Resolution:
standard / ## Figure 3.
Three-dimensional relative radial nuclear distribution of mouse chromosome territories
from a total of 481 nuclei with two labeled pairs of chromosomes each. Each nucleus
was divided in 25 shells with equal spacing. The relative amount of the signal from
a given chromosome paint probe or of the DNA counterstain (cst) in each of the shells
was measured and averaged over all nuclei of the respective cell type (see Methods
for details). Graphs on the left (a,d,g,j,m) show the percentage of each signal in
the 25 shells. Error bars in (a-o) show the standard error of the mean. For each nucleus
and territory signal, the median radius of the relative radial distribution was calculated
(see 1 for complete listing). Graphs in the center (b,e,h,k,n) show the averages of these
medians plotted against the gene density of the painted chromosome. In the graphs
on the right (c,f,i,l,o) these averages of medians are plotted against chromosomal
size. For cell types with investigated territories from six types of chromosomes,
the black lines show the linear regression. The box shows the correlation coefficient
R and the p-value indicating the probability that there is no correlation but that
the observed relation was a chance result.

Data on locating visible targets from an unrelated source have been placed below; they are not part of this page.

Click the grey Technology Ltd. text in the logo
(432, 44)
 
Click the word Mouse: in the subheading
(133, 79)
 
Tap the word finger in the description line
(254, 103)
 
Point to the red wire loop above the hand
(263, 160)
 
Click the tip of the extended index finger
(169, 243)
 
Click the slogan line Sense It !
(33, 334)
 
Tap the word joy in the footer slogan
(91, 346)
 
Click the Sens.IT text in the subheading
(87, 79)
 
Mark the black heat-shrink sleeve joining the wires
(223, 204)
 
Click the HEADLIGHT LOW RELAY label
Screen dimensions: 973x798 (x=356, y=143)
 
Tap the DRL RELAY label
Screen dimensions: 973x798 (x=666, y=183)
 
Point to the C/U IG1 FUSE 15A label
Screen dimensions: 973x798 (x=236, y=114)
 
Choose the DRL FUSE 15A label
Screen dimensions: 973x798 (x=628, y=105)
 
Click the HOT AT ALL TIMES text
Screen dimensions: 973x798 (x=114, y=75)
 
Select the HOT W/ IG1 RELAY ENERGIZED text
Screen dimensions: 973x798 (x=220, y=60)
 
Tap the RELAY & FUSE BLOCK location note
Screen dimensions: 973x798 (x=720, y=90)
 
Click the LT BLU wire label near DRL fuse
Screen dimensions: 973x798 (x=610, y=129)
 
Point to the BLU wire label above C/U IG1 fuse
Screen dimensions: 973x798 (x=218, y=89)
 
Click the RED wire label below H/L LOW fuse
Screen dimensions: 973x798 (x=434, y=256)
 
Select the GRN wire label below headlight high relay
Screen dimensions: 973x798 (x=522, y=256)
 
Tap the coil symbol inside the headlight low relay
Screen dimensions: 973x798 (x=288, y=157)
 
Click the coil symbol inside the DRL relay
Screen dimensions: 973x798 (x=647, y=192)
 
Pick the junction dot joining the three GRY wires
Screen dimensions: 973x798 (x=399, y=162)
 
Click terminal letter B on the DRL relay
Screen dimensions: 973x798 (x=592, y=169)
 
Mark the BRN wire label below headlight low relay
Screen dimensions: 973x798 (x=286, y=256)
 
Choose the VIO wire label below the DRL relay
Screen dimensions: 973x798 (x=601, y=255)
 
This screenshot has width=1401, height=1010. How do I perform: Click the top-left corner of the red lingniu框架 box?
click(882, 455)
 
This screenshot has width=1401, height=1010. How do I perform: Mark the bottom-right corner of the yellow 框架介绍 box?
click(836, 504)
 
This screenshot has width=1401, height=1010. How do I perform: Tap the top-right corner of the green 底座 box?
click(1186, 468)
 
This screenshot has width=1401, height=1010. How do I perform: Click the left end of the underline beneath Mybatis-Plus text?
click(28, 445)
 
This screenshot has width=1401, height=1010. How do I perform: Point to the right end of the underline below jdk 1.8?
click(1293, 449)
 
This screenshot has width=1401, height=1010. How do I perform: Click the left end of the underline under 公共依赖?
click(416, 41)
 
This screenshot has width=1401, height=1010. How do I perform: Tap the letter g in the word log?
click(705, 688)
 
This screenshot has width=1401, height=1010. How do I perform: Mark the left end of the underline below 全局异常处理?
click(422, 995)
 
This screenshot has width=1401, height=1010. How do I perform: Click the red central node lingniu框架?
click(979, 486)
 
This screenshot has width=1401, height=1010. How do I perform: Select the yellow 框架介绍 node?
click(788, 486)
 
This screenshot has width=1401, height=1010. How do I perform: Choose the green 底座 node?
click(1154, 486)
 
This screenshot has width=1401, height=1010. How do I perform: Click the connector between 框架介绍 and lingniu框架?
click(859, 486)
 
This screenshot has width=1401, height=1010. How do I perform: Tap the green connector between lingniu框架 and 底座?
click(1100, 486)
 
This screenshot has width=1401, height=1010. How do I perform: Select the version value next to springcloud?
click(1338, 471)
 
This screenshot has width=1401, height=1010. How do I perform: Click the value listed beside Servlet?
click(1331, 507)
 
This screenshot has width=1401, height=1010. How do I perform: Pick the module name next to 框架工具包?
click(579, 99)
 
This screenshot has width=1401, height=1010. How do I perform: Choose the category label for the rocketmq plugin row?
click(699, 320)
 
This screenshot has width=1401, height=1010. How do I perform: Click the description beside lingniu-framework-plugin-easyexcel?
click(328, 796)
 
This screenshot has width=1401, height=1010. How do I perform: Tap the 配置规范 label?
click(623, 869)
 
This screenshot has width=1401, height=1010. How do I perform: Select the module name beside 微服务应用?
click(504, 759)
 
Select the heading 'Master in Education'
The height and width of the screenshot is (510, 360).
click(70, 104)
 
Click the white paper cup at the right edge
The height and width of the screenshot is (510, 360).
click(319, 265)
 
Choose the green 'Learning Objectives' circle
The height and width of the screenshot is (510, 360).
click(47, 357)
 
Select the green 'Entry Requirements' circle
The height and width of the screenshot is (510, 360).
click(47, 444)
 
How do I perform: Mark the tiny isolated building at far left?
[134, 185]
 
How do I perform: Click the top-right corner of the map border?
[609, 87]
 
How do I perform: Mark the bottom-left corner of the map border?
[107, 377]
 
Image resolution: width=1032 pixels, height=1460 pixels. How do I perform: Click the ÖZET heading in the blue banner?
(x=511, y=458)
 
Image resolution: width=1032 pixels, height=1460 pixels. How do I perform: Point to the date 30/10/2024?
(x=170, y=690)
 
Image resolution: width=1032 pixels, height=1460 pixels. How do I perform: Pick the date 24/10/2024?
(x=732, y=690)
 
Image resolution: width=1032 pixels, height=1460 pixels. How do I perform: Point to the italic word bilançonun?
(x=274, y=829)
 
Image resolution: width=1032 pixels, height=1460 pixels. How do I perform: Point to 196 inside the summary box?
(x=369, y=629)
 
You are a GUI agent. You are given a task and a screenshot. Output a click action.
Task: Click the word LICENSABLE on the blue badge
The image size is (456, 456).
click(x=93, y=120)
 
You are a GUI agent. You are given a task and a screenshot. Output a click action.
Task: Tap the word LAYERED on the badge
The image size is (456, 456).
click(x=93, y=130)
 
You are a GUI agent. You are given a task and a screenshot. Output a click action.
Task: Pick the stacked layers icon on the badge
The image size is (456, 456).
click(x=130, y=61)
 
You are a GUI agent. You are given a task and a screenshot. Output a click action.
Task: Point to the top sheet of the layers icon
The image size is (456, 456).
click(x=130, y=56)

Both values were calculated from individual
medians from all nuclei while the regression line shown was fitted to the six average
values of the medians represented by the dots. (a-c) Lymphocyte nuclei in S-phase
(continuous lines in (a), circles in (b), all six investigated chromosomes) and in
G0 (broken lines in (a), squares in b,c, MMU11 and MMUX only). In (b,c), data points
for average medians in G0 lymphocytes fall exactly on data points in S-phase and are
thus difficult to distinguish. G0 lymphocytes were not included in the linear regression
analysis. (d-f) Fibroblast S-phase nuclei. (g-i) ES-cell S-phase nuclei. (j-l) Macrophage
G0 nuclei. Color code shown in (a) also applies to (b-l). (m-o) Myoblast (continuous
lines) and myotube nuclei (broken lines). Correlation coefficients for myoblasts (0.26,
p = 0.032) and myotubes (0.68, p < 0.001) are not directly comparable since only two
chromosomes were investigated. Note that in all cell types there is a correlation
for gene poor as well as large chromosome territories to be more peripheral, although
for some chromosome territories average medians diverge from this pattern.